▸ **Records supplied**:
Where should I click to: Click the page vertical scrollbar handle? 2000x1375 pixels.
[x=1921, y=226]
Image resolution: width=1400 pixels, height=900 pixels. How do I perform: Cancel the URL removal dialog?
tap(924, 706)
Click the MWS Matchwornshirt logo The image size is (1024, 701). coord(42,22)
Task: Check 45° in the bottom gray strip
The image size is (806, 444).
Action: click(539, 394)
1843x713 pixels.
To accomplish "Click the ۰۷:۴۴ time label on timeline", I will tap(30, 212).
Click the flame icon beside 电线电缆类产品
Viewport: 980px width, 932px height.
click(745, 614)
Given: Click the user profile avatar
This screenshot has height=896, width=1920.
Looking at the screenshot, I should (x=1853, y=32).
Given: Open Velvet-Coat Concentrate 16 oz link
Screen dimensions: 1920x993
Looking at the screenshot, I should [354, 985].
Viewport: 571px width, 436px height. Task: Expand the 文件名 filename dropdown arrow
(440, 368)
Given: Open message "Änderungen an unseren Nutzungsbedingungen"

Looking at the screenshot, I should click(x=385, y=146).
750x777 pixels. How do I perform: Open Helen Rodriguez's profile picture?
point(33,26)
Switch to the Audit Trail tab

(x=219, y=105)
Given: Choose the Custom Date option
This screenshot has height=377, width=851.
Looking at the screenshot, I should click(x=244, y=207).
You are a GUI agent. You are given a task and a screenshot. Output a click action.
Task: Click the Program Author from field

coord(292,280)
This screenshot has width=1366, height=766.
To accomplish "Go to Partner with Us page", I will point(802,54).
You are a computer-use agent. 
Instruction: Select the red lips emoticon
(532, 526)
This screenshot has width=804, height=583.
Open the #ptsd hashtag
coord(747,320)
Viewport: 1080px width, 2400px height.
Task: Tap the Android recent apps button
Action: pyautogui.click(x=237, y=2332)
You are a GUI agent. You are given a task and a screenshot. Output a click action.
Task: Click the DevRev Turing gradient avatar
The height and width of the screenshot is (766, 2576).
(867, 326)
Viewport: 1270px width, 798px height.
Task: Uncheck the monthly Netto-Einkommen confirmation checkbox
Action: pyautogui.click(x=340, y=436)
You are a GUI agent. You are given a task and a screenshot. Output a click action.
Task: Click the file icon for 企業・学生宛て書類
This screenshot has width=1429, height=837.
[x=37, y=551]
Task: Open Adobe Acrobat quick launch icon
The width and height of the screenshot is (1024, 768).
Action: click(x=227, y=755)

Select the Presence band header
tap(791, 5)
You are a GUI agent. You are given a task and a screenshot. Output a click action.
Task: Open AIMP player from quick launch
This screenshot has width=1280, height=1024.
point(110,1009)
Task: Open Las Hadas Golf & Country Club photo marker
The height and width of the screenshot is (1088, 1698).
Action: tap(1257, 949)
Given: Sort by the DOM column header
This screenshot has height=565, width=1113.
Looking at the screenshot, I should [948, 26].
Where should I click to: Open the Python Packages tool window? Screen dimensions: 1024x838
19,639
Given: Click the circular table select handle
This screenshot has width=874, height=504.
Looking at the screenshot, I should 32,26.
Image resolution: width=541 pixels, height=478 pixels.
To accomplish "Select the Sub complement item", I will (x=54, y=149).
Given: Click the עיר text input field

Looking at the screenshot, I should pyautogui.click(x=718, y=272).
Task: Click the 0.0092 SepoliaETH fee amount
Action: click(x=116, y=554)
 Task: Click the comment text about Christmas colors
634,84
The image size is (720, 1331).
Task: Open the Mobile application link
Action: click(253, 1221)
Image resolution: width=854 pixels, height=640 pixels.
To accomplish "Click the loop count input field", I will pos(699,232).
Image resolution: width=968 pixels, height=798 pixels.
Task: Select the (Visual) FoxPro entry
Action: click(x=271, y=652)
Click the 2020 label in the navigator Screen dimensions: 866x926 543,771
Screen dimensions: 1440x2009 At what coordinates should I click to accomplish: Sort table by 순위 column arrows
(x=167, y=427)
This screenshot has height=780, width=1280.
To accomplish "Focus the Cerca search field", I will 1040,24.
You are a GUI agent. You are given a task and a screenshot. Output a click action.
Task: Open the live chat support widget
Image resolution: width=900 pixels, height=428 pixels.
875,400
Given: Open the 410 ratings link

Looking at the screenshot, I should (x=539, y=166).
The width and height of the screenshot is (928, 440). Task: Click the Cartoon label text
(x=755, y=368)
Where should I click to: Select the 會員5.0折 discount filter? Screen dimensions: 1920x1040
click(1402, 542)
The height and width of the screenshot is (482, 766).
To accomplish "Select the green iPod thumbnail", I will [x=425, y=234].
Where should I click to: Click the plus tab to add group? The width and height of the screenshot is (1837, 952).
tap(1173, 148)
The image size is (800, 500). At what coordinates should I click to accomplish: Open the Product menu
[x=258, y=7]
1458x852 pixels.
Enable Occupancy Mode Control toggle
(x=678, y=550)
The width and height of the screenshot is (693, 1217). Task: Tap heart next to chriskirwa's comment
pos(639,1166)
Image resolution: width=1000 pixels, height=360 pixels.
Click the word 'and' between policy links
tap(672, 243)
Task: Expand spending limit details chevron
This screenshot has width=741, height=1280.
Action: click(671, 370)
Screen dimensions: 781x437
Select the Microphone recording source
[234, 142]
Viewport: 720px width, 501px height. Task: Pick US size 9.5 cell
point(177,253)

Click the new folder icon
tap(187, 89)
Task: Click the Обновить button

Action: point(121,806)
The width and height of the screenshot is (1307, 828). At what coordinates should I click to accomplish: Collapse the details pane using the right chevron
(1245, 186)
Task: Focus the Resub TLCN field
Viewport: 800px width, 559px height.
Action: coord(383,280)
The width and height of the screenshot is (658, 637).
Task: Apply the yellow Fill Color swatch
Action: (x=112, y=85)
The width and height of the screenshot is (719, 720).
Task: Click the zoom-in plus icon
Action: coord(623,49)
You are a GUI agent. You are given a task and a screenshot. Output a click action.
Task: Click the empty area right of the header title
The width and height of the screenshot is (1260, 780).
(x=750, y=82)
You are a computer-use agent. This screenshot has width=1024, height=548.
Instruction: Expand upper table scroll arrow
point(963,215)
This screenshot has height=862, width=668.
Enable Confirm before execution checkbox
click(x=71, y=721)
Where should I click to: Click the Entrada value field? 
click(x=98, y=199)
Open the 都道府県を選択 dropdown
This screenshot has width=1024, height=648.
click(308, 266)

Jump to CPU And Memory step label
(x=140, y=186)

▸ **Work task**:
Reproduce verbatim the lines above, from the line with "Click the 2020" through the line with "Task: Focus the Resub TLCN field".

▸ **Problem solution**:
Click the 2020 label in the navigator Screen dimensions: 866x926 543,771
Screen dimensions: 1440x2009 At what coordinates should I click to accomplish: Sort table by 순위 column arrows
(x=167, y=427)
This screenshot has height=780, width=1280.
To accomplish "Focus the Cerca search field", I will 1040,24.
You are a GUI agent. You are given a task and a screenshot. Output a click action.
Task: Open the live chat support widget
Image resolution: width=900 pixels, height=428 pixels.
875,400
Given: Open the 410 ratings link

Looking at the screenshot, I should (x=539, y=166).
The width and height of the screenshot is (928, 440). Task: Click the Cartoon label text
(x=755, y=368)
Where should I click to: Select the 會員5.0折 discount filter? Screen dimensions: 1920x1040
click(1402, 542)
The height and width of the screenshot is (482, 766).
To accomplish "Select the green iPod thumbnail", I will [x=425, y=234].
Where should I click to: Click the plus tab to add group? The width and height of the screenshot is (1837, 952).
tap(1173, 148)
The image size is (800, 500). At what coordinates should I click to accomplish: Open the Product menu
[x=258, y=7]
1458x852 pixels.
Enable Occupancy Mode Control toggle
(x=678, y=550)
The width and height of the screenshot is (693, 1217). Task: Tap heart next to chriskirwa's comment
pos(639,1166)
Image resolution: width=1000 pixels, height=360 pixels.
Click the word 'and' between policy links
tap(672, 243)
Task: Expand spending limit details chevron
This screenshot has width=741, height=1280.
Action: click(671, 370)
Screen dimensions: 781x437
Select the Microphone recording source
[234, 142]
Viewport: 720px width, 501px height. Task: Pick US size 9.5 cell
point(177,253)

Click the new folder icon
tap(187, 89)
Task: Click the Обновить button

Action: point(121,806)
The width and height of the screenshot is (1307, 828). At what coordinates should I click to accomplish: Collapse the details pane using the right chevron
(1245, 186)
Task: Focus the Resub TLCN field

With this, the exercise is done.